Quelle quantité d’eau pour une orchidée : nos repères
Vous vous demandez combien d’eau donner à votre orchidée sans risquer de la noyer ou de la laisser sécher. La bonne quantité dépend surtout du substrat dans lequel elle pousse et de la méthode d’arrosage choisie. Voici des repères concrets pour arrêter d’arroser au hasard.
La quantité dépend d’abord du substrat
Toutes les orchidées ne poussent pas dans le même mélange, et c’est ce mélange qui détermine la quantité d’eau à apporter. Un substrat qui draine vite demande plus d’eau à chaque fois. Un substrat qui retient l’humidité en demande beaucoup moins.
Orchidée en écorce de pin
C’est le substrat le plus courant pour les phalaenopsis vendus en jardinerie. Comme il draine rapidement et retient peu l’humidité, il faut apporter une quantité généreuse à chaque arrosage. Comptez environ 2 litres d’eau pour un pot de 16 cm de diamètre, versés lentement à l’arrosoir jusqu’à ce que l’eau ressorte franchement par le fond du pot.
Orchidée en sphaigne, mousse ou fibre de coco
Ces substrats gardent l’humidité beaucoup plus longtemps que l’écorce. Une quantité trop importante ferait vite pourrir les racines. Limitez vous à environ un quart à un demi litre pour un pot de 16 cm, tous les trois jours environ, en laissant le mélange sécher légèrement entre deux arrosages.
Combien d’eau selon la méthode d’arrosage
La quantité totale reste liée au substrat, mais elle se répartit différemment selon la technique utilisée.
Le verre d’eau
Pratique pour une orchidée installée dans un pot décoratif sans trou de drainage. Versez environ 60 ml d’eau, soit l’équivalent d’un petit verre, sur les côtés du substrat en évitant soigneusement le cœur de la plante et les feuilles.
L’arrosoir directement dans le pot
Versez l’eau régulièrement jusqu’à ce qu’elle s’écoule par les trous du fond. Patientez deux à trois minutes pour laisser les racines absorber l’humidité, puis videz systématiquement la soucoupe pour qu’il ne reste pas d’eau stagnante.
Le bain par immersion
Plongez le pot intérieur dans une bassine d’eau tiède pendant dix à quinze minutes, sans immerger complètement le pot. Les racines absorbent alors exactement ce dont elles ont besoin. Laissez bien égoutter avant de replacer le pot dans son cache pot.
Comment savoir si vous en avez donné assez
Le meilleur indicateur reste l’observation de la plante, bien plus fiable qu’un calendrier fixe.

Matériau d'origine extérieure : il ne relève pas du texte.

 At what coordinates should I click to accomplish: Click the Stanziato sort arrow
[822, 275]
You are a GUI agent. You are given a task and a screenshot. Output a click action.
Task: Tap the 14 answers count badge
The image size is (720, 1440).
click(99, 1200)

Les racines vertes signalent une hydratation suffisante, tandis que des racines grises ou argentées annoncent une soif. Le poids du pot est un autre repère simple : un pot léger signifie un substrat sec qui appelle un arrosage. Le test du doigt, enfoncé à environ 2 cm dans le substrat, confirme s’il reste de l’humidité en profondeur. Des feuilles fermes plutôt que ramollies ou plissées confirment que la plante reçoit ce qu’il lui faut.
Les erreurs de quantité les plus fréquentes
Trop d’eau reste de loin l’erreur la plus répandue. Un substrat qui reste détrempé en permanence prive les racines d’oxygène et ouvre la porte à la pourriture.
Laisser de l’eau stagnante dans la soucoupe ou le cache pot produit le même effet, même si la quantité versée dans le pot était correcte au départ. Arroser selon un calendrier fixe, sans vérifier l’état réel du substrat, mène aussi à des excès ou des manques selon la saison. Enfin, appliquer la même quantité à toutes les orchidées sans tenir compte du substrat est une confusion fréquente qui explique beaucoup d’échecs.
Est ce que la quantité change selon la saison ?
La quantité versée à chaque arrosage reste globalement la même toute l’année. Ce qui change, c’est la fréquence à laquelle vous répétez l’opération.
En période de floraison, un arrosage toutes les semaines à dix jours suffit généralement. Après la floraison, pendant la phase de repos, vous pouvez espacer les apports à quinze jours voire trois semaines. En hiver, l’air asséché par le chauffage peut nécessiter une petite vaporisation des racines aériennes en complément, sans pour autant augmenter la quantité d’eau versée dans le pot.